Masekela started learning to play the trumpet when he was 14, quickly mastered it and joined the Huddleston Jazz Band, South Africa’s first youth orchestra. In the midst of the oppression faced by black South Africans in the 1950s and 1960s, Hugh Masekela’s music took on the role of reflection on and protest against the situation.
ALSO READ: VISUALS: The life and times of SA jazz legend Hugh Masekela
Following the Sharpeville massacre of 1960, the talented young man left South Africa to study music in London. Masekela would later move to the US and marry legendary jazz vocalist Miriam Makeba. He was known for recording hits such as Grazing in the Grass, and collaborate in scoring the Broadway play, Sarafina.

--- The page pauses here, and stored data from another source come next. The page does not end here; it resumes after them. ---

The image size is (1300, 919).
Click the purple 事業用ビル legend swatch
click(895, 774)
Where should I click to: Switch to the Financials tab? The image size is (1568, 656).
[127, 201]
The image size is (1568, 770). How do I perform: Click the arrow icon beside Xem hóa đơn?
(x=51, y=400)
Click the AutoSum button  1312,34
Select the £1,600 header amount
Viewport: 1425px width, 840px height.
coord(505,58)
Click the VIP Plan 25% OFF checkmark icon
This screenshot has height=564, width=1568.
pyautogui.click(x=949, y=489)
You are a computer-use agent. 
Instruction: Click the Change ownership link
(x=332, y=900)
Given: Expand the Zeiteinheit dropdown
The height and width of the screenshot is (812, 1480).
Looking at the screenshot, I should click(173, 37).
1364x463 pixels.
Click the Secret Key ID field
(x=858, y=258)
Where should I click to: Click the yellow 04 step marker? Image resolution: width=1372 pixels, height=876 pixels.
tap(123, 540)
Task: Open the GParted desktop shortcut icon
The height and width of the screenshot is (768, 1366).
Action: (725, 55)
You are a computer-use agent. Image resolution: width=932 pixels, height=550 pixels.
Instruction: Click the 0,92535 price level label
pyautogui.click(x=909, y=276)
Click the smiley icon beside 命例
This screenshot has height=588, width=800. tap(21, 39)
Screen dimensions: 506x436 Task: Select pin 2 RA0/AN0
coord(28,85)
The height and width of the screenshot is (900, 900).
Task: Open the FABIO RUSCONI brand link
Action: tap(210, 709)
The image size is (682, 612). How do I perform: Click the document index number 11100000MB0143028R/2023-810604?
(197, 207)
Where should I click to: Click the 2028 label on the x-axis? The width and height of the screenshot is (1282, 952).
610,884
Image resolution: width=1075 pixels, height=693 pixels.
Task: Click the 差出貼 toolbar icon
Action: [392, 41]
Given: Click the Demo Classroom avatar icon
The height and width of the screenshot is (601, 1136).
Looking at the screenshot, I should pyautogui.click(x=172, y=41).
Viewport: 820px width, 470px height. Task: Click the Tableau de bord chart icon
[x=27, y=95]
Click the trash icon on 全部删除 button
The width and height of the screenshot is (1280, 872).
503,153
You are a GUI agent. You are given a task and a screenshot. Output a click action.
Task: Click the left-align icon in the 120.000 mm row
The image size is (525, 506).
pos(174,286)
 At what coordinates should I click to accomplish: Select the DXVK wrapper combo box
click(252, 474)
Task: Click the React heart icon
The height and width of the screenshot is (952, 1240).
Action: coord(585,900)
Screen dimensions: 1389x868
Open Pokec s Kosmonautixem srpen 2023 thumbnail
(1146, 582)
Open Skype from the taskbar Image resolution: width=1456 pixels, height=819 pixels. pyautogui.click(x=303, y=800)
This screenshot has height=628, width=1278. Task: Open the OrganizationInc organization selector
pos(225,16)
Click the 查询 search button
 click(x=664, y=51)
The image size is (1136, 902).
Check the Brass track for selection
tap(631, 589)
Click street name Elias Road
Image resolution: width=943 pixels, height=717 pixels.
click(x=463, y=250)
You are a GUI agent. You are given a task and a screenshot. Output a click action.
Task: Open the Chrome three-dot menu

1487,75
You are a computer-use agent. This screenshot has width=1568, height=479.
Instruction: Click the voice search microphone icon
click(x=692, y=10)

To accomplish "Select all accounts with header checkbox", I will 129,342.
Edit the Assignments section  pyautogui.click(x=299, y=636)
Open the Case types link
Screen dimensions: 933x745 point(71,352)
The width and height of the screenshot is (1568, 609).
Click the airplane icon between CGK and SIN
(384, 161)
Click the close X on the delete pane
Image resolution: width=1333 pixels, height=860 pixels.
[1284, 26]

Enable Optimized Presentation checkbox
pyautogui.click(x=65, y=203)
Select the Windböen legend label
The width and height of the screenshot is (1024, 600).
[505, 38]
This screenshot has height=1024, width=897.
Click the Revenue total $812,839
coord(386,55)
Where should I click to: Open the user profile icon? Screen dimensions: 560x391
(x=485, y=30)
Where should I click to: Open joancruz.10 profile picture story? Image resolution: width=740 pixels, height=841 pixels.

After 30 years in exile, Masekela returned to South Africa in 1990, following the release of Nelson Mandela from prison, where he continued to solidify his rightful place as the Father of South African jazz. By the time Masekela released his 2004 autobiography, Still Grazing: The Musical Journey of Hugh Masekela, he had 40 albums under his belt and had explored funk and mbaqanga in addition to jazz. Hugh Masekela was a recipient of many honours, including three Grammy Awards, one MTV Award, and two honorary doctorates.
On January 23 2018, Masekela lost his battle against prostate cancer, but his legacy lives on.